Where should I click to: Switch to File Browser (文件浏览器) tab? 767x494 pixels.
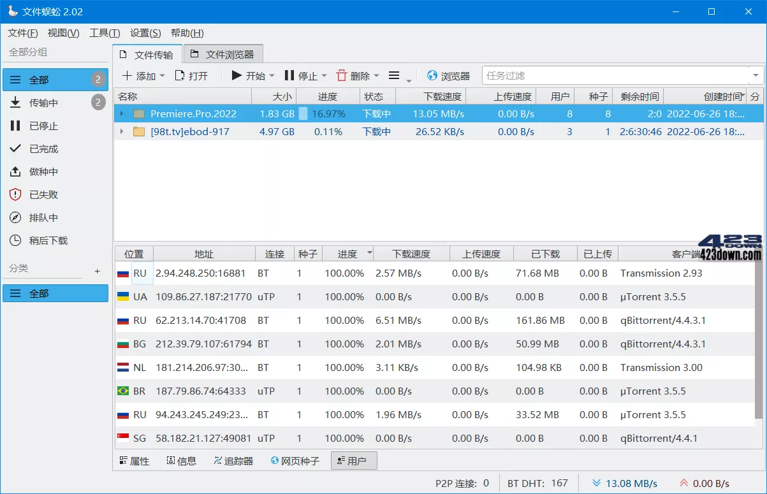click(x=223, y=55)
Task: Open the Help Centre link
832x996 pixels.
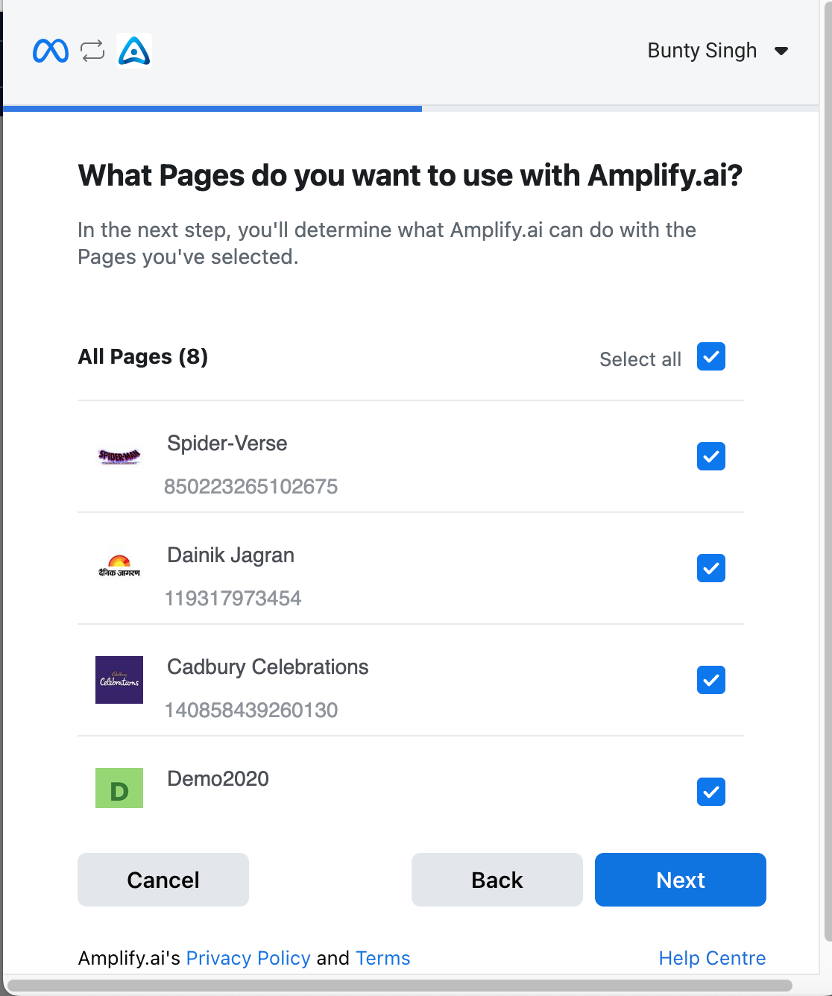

# # #

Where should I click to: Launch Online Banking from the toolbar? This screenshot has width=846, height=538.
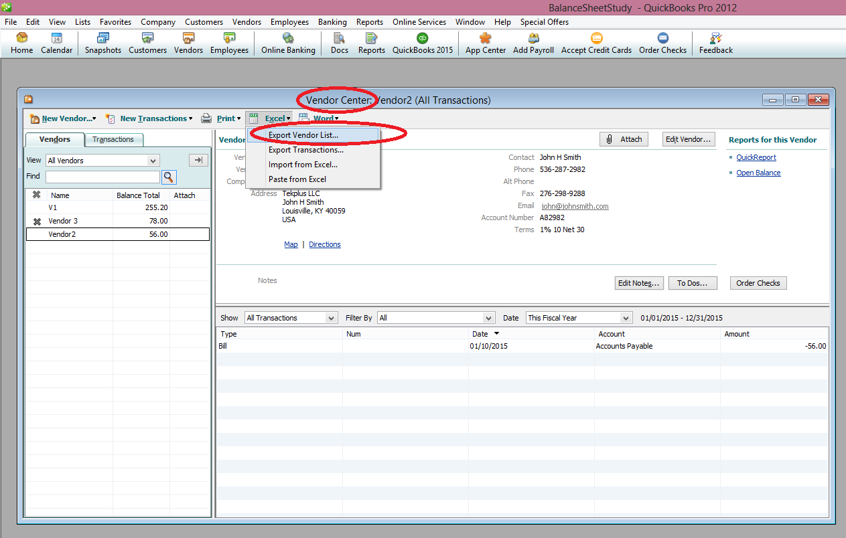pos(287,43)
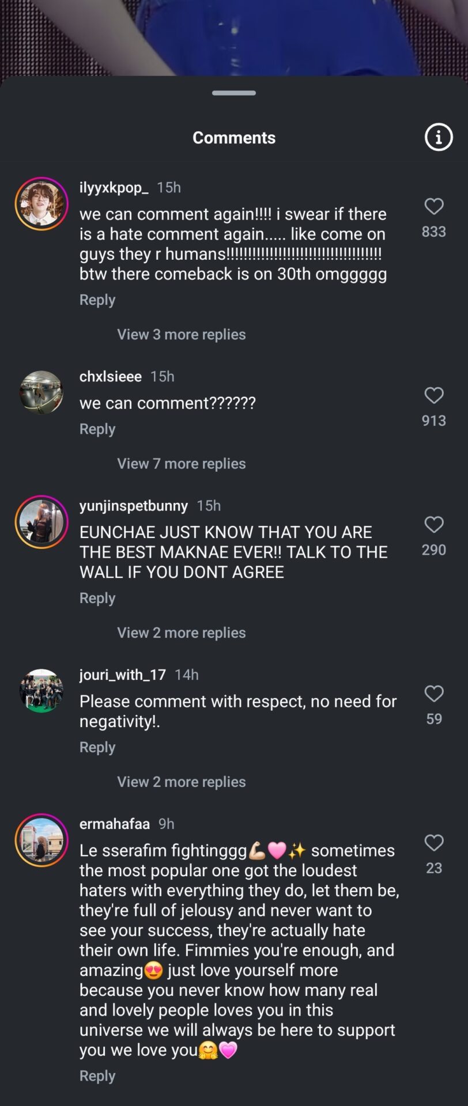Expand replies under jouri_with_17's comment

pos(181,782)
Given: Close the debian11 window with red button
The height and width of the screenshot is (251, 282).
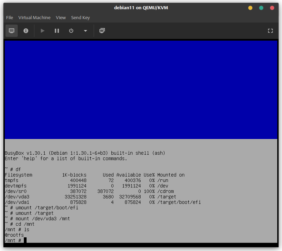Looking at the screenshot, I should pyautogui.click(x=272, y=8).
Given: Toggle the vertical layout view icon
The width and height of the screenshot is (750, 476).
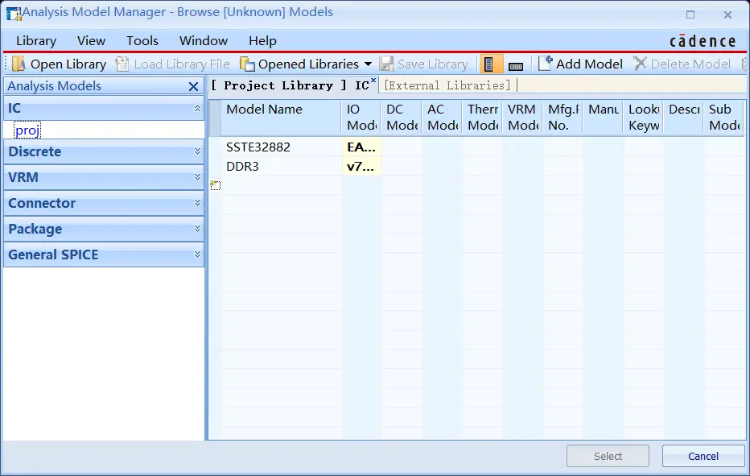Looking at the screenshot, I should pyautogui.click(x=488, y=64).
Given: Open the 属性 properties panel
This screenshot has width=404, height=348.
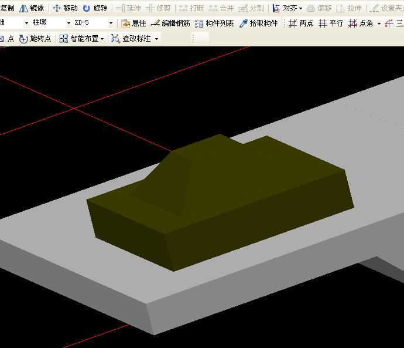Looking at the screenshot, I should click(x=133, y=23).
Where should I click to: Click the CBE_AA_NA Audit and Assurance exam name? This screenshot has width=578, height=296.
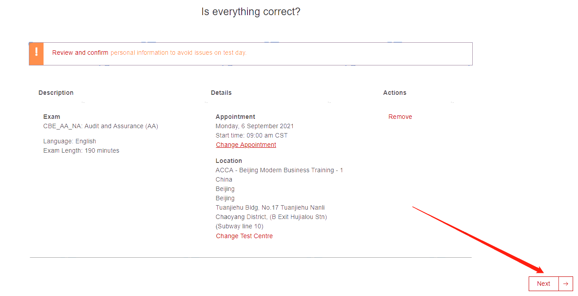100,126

# # #

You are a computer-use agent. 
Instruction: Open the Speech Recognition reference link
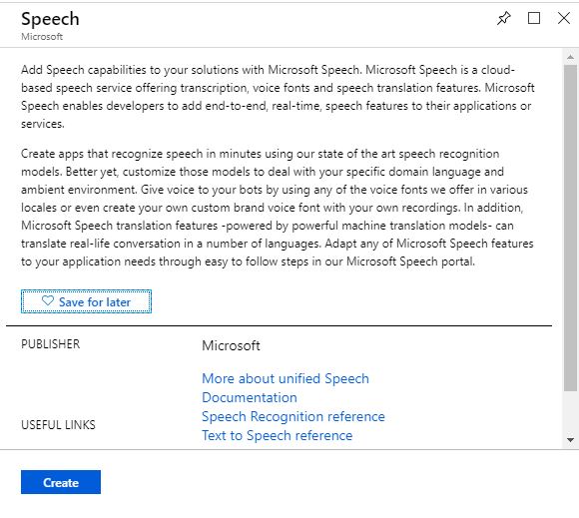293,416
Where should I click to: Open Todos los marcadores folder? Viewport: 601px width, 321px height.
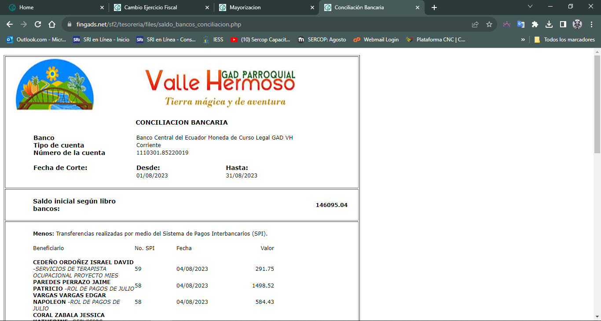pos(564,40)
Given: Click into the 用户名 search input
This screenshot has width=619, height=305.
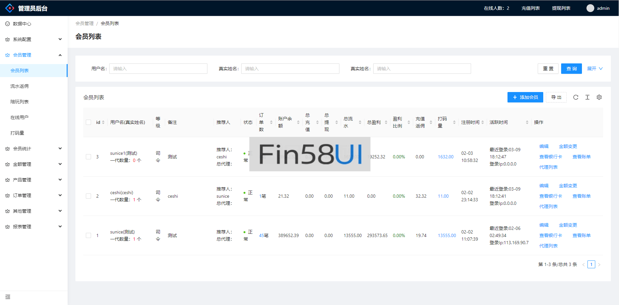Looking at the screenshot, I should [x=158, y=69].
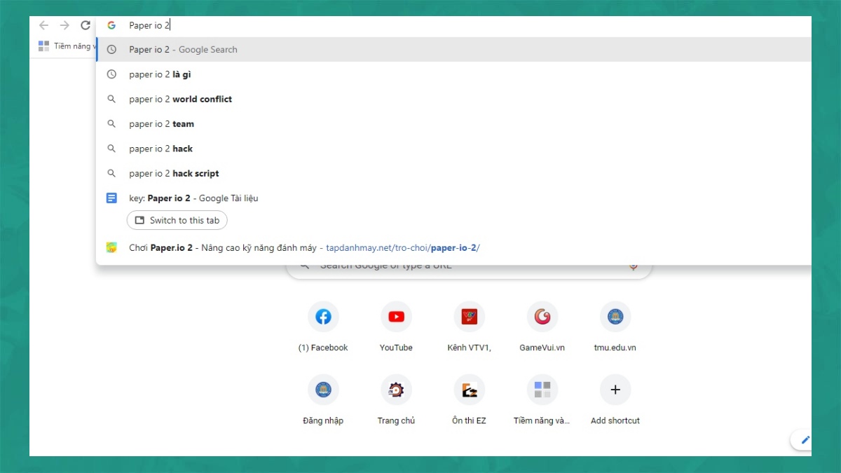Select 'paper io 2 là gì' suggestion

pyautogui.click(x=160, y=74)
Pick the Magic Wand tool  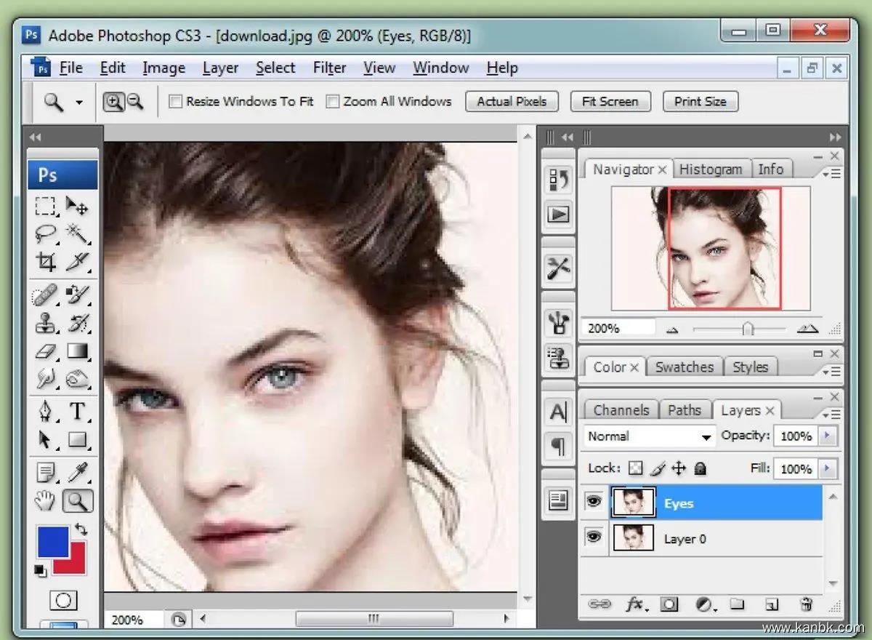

# # #

TASK DIRECTIONS:
Every line of the material that includes the word "Given" needs to be copied.

FINISHED EXERCISE:
Given: Close the debian11 window with red button
Given: Toggle the vertical layout view icon
Given: Open the 属性 properties panel
Given: Click into the 用户名 search input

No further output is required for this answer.